When $N=1$, $V=L(f_1)$. Then $\int_0^1f_1\neq 0$. Without loss of generality, we can suppose $\int_0^1f_1>0$. Then by the property of $\Omega$ we have
$$\sup_{\Omega}f_1>0$$
So there exists $x_1\in \Omega$, such that $f_1(x_1)>0$. We take $\lambda_1=\frac{\int_0^1f_1}{f_1(x_1)}$, then $\lambda_1>0$, and
$$\int_0^1 f_1 =\lambda_1f_1(x_1)$$
So the conclusion holds for $N=1$.
 A: This is not a full answer since I talk only about the case $\Omega = [0,1]$, but this question is linked to generalizations of the mean value theorem to vector-valued functions.
Observe that the hypothesis : $f \in V, \sup_{\Omega} f \leq 0 \Rightarrow \int_0^1 f \leq 0$ is equivalent to $g \in V \Rightarrow \int_0^1 g \leq \sup_{\Omega} g$.
The $\Leftarrow$ direction is straightforward. For the $\Rightarrow$ direction, you apply the hypothesis on $f(x) = g(x) - \sup_{\Omega} g$.
Taking $-g$ instead of $g$, we also find that $g \in V \Rightarrow \int_0^1 g \geq \inf_{\Omega} g$, i.e.
$$g \in V \Rightarrow \inf_{\Omega} g \leq \int_0^1 g \leq \sup_{\Omega} g$$
In the case $\Omega = [0,1]$ (which is closed), then this is just the standard lower and upper bounds for a Riemann integral and we get nothing substantial from the hypothesis.
So let's assume that $\Omega = [0,1]$ and $V$ is a $N$-dimensional subspace of $C[0,1]$ with basis $\{u_1,...,u_N\}$.
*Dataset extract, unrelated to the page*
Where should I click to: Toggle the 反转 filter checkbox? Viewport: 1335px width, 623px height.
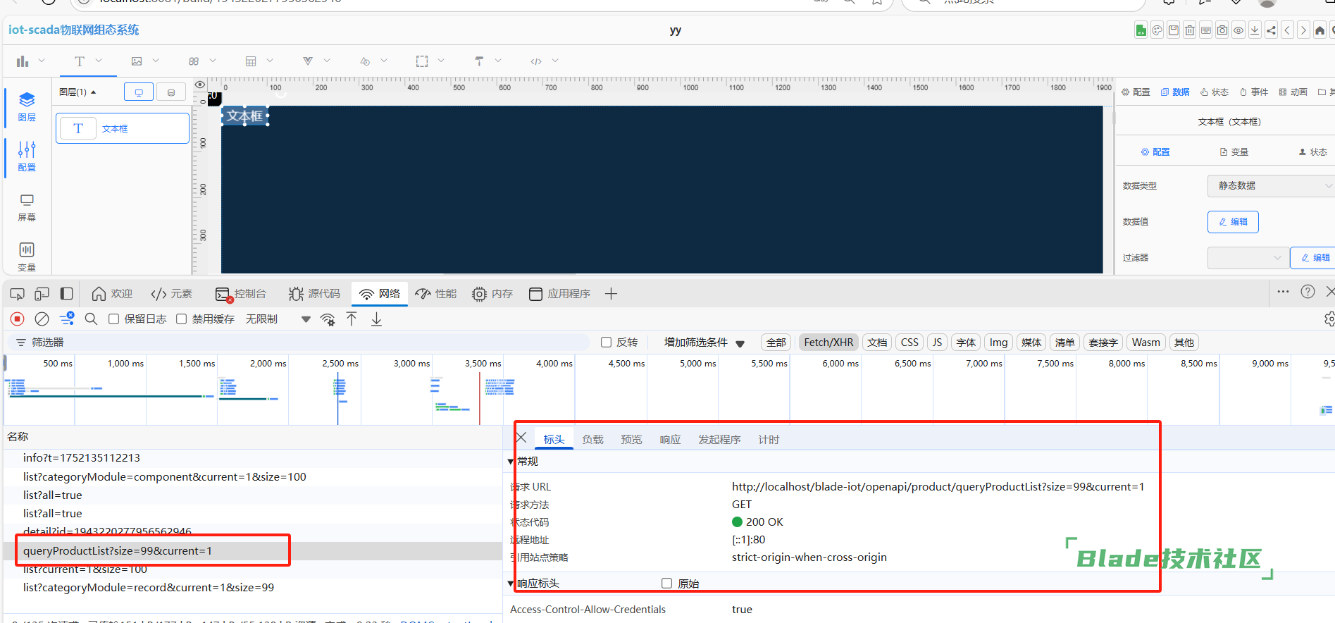tap(606, 343)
Define the vector-valued function $F : [0,1] \rightarrow \mathbb R^N$ by
$$F(x) = \begin{pmatrix}u_1(x) \\ \vdots \\ u_N(x) \end{pmatrix}$$
A generalization of the mean value theorem given in "Mean value theorems for vector valued functions" by Robert M. McLeod implies that there exists $x_1,...,x_N \in (0,1)$, $\lambda_1,...,\lambda_N \geq 0$ such that $\sum_{k=1}^N \lambda_k = 1$ and
$$\int_0^1 F = \sum_{k=1}^N \lambda_k F(x_k)$$
where the integral $\int_0^1 F$ is performed component-wise.
For an arbitrary $g \in V$, we can write
$$g = \alpha \cdot F(x)$$
for some $\alpha \in \mathbb R^N$, where $\cdot$ denotes the usual dot product.
Hence,
$$\int_0^1 g = \int_0^1 \alpha \cdot F = \alpha \cdot \int_0^1 F = \alpha \cdot \sum_{k=1}^N \lambda_k F(x_k) = \sum_{k=1}^N \lambda_k \alpha \cdot F(x_k) = \sum_{k=1}^N \lambda_k g(x_k)$$